Task brief:
Output every entry below word for word, minus the images.

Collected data

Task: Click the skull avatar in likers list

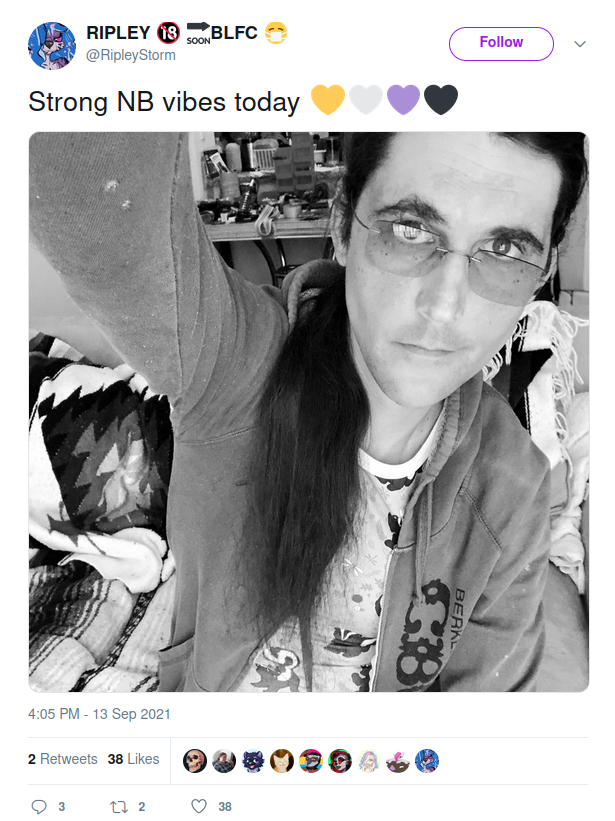Action: [x=195, y=761]
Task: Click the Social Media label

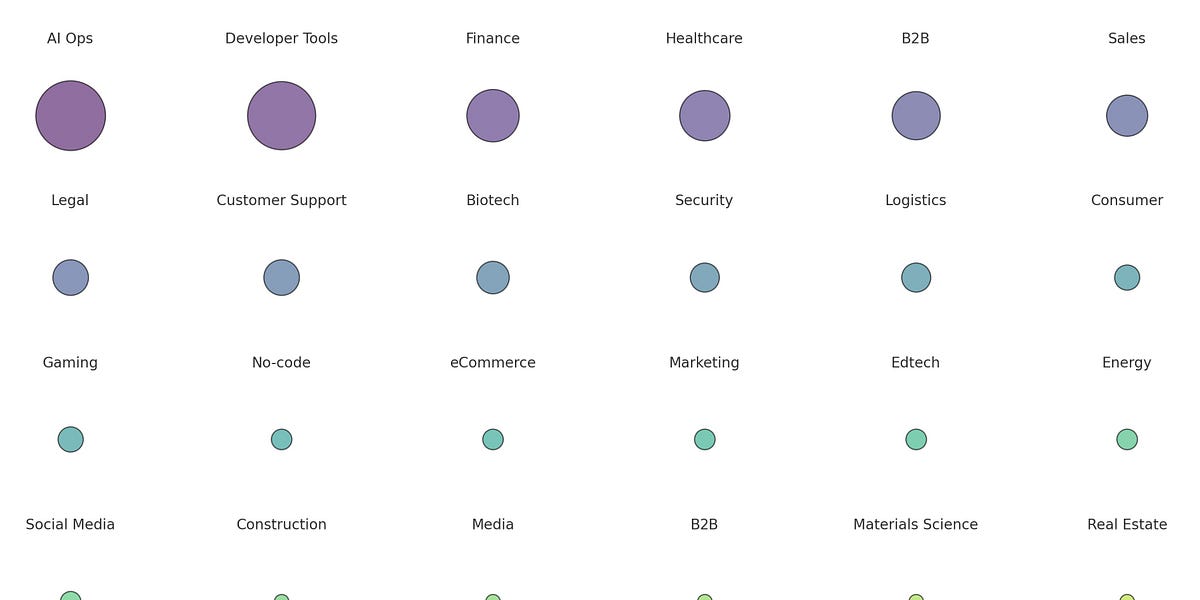Action: click(70, 524)
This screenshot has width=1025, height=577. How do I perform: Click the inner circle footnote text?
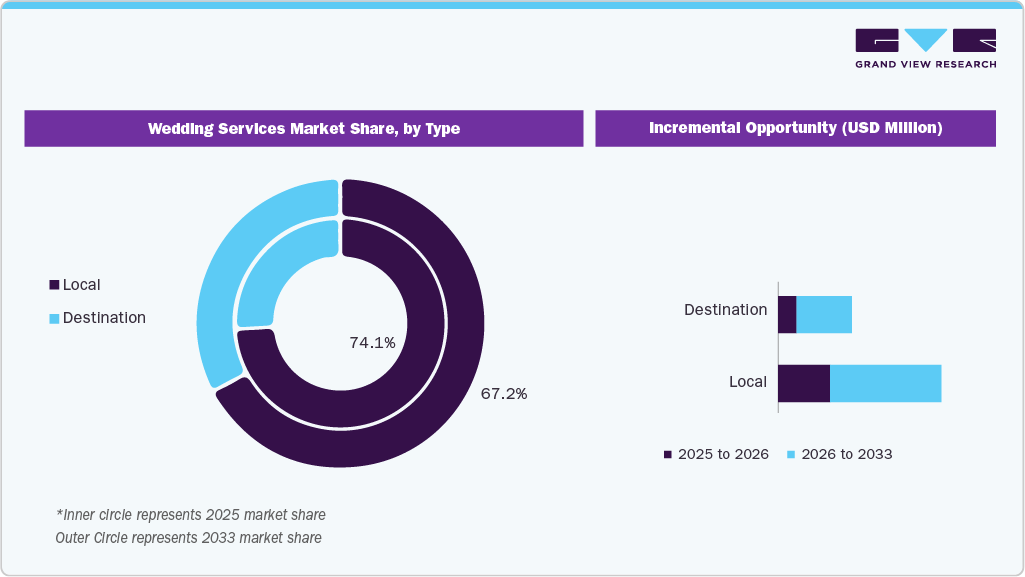(x=190, y=515)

Response to the task:
Task: Click the skull avatar in likers list

Action: [x=195, y=761]
Task: Click the Social Media label

Action: click(70, 524)
This screenshot has width=1025, height=577. How do I perform: Click the inner circle footnote text?
(x=190, y=515)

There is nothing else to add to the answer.